Prompt
Format the following lines as a numbered list, omitting any blank lines.

#####

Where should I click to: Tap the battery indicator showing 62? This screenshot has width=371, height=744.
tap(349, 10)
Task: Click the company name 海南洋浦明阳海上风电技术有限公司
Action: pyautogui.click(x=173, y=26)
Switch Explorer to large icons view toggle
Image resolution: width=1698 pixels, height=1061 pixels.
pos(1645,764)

#####

Written answer
1. Where should I click to: Tap the battery indicator showing 62? This screenshot has width=371, height=744.
2. tap(349, 10)
3. Task: Click the company name 海南洋浦明阳海上风电技术有限公司
4. Action: pyautogui.click(x=173, y=26)
5. Switch Explorer to large icons view toggle
6. Image resolution: width=1698 pixels, height=1061 pixels.
7. pos(1645,764)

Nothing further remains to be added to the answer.